Hibernate + ColdFusion 9
I just noticed this blog entry Mark Mandel posted about all the recent talk of Hibernate in ColdFusion 9 and the speculation that this will kill off Transfer as a project. He had some of what I thought were very smart things to say on the subject. A friend of mine made the same sort of comment to me the other day.
I wasn't at CFUnited, I hadn't heard about that suggestion, so this was the first I'd heard of it, somebody saying to me (again), "hey ike, get ready to trash all your hard work, 'cause the next version of CF is going to replace it". This has happened to me several times over the years actually. In one or two cases I have actually adopted something that was built into ColdFusion, but it's not usually been the case. Sean Corfield had made a comment once on a mailing list in response to something I'd said about the onTap framework before ColdFusion released the rich-forms features and I haven't adopted those. The new features did however inspire some changes in the onTap framework that made it better and I suspect that might also be true of Hibernate integration.
All of which is entirely aside from the point that if there is a Transfer killer, it's DataFaucet. :P
After Mark's comments about competition, I'm sure he won't mind my playful jabs. :) I actually have watched his CFMeetup presentation. There were one or two things in there that I thought I could work into DataFaucet, although there's a lot in Transfer that at least on the surface I don't care for.

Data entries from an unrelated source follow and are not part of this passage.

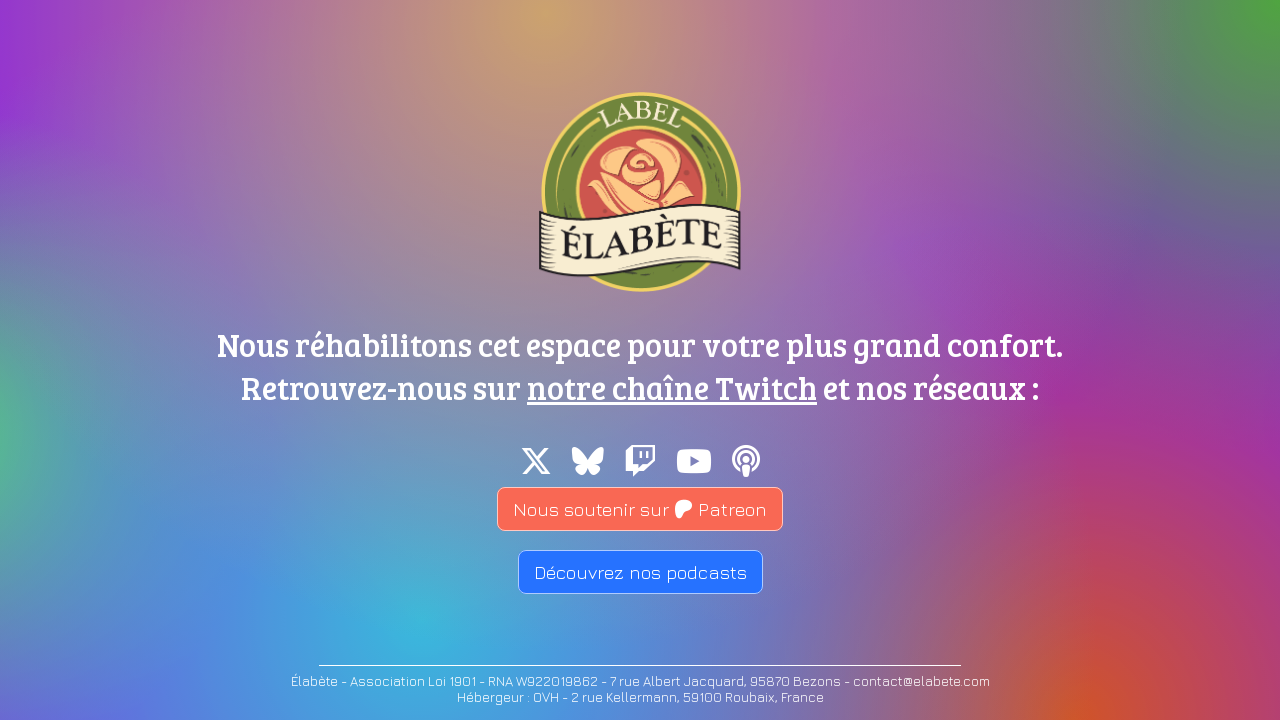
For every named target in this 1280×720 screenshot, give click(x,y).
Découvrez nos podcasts (640, 572)
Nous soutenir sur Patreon (640, 509)
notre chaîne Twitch (672, 387)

I personally don't find the notion of fetching and storing composed objects within the Transfer Object (or in my case ActiveRecord) to be a really useful idea... It's certainly the way it would be done in Java, but if you've read any of my other articles you likely know by now that I'm a fan of writing to the platform in use, not some other platform that may or may not be underneath the platform in use. And that means writing to the strengths of ColdFusion, which frequently are very different than the strengths of Java. In ColdFusion it's much easier and much more efficient generally speaking to use queries where applicable for things like lists, etc. and from the video it looks like Transfer suggests that you should more frequently work with objects directly for list pages. That to me is maybe good Java, but Java isn't my primary platform and imo it's not good ColdFusion.
So all that being said, you may see some cross-pollination of features from Transfer, but as of yet I'm not entirely sure what that will entail. And I suspect the same might be true of the Hibernate features in CF 9.
Edit 9/19/2008: After spending a bit more time looking at Transfer, I'm pretty certain at this point that I was wrong when I said that Transfer prefers objects over queries for lists of records. Transfer does seem to place emphasis on objects for "many-to-one" relationships (see this blog from Scott Stroz at Alagad), which is not true of the DataFaucet solution. And I'm going to apologize up-front that my response to Scott's article may seem rather catty... I admit I'm biased an opinionated, I just have difficulty with my social skills because of my autism. So I'm open to suggestions of ways to reword that blog in a way that's more suitable. :)

All I can say that hibernate is totally different animal and I think its not easy for CF developers to grasp the concept and implementation of hibernate.
Secondly hibernate is CF9 feature but I think its long way when every body upgrade to CF9 and also there would be allot learning processing for hibernate.
I hope Transfer and DataFaucet would be great tools for cf developers.
I've used Transfer and Reactor and my thinking goes back and forth on object vs query. I can't see turning every database hit into an object just for the sake of using an object. The CF query is one of the most powerful features in CFML, why not use it the way it was designed? I am, by no means, against OO in CF, but I think a lot of people read too many Java design pattern books and try to shoe-horn CFML into something that it isn't.
I've been reading up on DataFaucet lately and also trying to get up to speed on J2EE, load balancing, and scaling CF apps. I'm trying to envision something like DataFaucet integrated with something like memcached... Keep up the good work.